Eh, I'm not convinced. People will buy it if it has little to nothing to do with the first game's story. And why not? The first game's story is pretty complete.

 

Exactly. They made first Pillars without having in mind it'll ahve a sequel. And, tbh, Deadfire might be a continuation of the main character but not of the first game's story. It has nothing to do with Thaos and the LEaden Key or anything. It's about Eothas coming back and you chasing after him.

 

 

Thaos might be gone, but a recent stream tells me we aren't done with The Queen That Was nor her followers.

 

As for Eothas, I suspect the current plot hook we know might be slighty misleading going by Josh recent quote to tease Critical Role.

"You do not need to follow me, for their sake or your own. Something beautiful is coming, something that will save us all."   - Eothas

 

Edited by morhilane

Azarhal, Chanter and Keeper of Truth of the Obsidian Order of Eternity.


Posted

 

I think the most important thing when developing sequels is to maintain character continuity, and stay consistent with the established canon.

 

Otherwise games can be a single story arc in a series of relatively independent stories.

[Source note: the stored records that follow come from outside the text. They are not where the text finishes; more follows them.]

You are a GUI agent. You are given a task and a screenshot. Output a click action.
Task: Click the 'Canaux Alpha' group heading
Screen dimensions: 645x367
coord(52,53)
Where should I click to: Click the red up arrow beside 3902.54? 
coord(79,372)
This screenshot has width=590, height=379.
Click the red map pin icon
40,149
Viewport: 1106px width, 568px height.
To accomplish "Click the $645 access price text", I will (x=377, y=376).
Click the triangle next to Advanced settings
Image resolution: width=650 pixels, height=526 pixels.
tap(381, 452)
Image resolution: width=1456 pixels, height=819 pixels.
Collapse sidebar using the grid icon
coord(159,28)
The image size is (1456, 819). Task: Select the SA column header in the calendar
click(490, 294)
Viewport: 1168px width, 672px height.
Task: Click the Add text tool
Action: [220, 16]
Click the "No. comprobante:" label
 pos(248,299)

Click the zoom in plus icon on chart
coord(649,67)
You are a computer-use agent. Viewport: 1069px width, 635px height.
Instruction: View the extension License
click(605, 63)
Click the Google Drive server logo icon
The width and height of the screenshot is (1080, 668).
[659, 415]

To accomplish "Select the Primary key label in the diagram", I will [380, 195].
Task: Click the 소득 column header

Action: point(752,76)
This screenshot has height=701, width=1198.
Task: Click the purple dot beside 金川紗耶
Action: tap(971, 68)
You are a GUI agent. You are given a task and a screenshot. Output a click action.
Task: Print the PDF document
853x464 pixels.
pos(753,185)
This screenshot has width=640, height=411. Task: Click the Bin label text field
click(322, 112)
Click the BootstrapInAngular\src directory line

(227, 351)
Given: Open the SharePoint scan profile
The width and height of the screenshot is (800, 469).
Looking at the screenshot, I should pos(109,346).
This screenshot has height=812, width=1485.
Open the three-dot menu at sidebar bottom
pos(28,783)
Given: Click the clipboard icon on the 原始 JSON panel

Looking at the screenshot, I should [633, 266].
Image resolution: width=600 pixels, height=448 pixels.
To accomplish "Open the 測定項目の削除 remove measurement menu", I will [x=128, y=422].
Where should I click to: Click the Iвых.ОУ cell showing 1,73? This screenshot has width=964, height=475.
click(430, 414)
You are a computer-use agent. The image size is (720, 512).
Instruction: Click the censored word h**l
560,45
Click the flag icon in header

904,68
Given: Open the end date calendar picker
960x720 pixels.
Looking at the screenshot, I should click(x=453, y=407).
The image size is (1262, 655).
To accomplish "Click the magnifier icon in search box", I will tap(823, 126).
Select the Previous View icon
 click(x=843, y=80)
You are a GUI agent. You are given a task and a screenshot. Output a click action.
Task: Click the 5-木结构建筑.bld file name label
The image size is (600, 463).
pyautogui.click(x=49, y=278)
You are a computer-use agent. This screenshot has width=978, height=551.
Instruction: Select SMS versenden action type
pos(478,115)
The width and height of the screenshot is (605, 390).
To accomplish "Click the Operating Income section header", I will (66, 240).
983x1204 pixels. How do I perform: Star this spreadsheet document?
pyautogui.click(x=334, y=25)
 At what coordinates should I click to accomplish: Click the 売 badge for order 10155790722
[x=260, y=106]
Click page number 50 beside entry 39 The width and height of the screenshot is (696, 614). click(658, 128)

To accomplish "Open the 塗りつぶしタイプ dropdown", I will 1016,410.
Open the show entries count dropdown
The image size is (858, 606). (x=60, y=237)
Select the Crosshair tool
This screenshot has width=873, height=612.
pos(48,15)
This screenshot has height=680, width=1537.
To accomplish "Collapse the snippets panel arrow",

What’s wrong with single story arcs? As long as they are in the same system/game world they could easily be completely fulfilling.

 

 

You'll find I argued they are fine as long as certain efforts are made, just as you've done.

Posted

On accessability to new players, don't forget that Deadfire's bringing in Tyranny's tag system, so people'll be able to mouse over the names of in world things they don't have the context for and get it explained. And really, beyond the names of factions, Pillars' story isn't too complicated. Just make it clear that the gods are super AIs and you can speak a forgotten language in the introduction, and everything else could probably be picked up through context.

  • Like 1
Posted

No one says this about anything but videogames. If someone chose to read Lord of the Rings starting with the Two Towers, you'd think they were crazy. It's only video games that are expected to have either little to no continuity or tons of recap. I don't know how this happened but it's universal to the medium and will prevent meaningful continuations from ever occurring.

 

That assumption is untrue. Going back to early 80s (I’m old...) some video game trilogies required completion of game 1 in order to continue in game 2. Other trilogies did not. It all depends on the developer.

Interesting. I've never played any game that old. I wish they hadn't stopped doing that.

Posted (edited)

 

No one says this about anything but videogames. If someone chose to read Lord of the Rings starting with the Two Towers, you'd think they were crazy. It's only video games that are expected to have either little to no continuity or tons of recap. I don't know how this happened but it's universal to the medium and will prevent meaningful continuations from ever occurring.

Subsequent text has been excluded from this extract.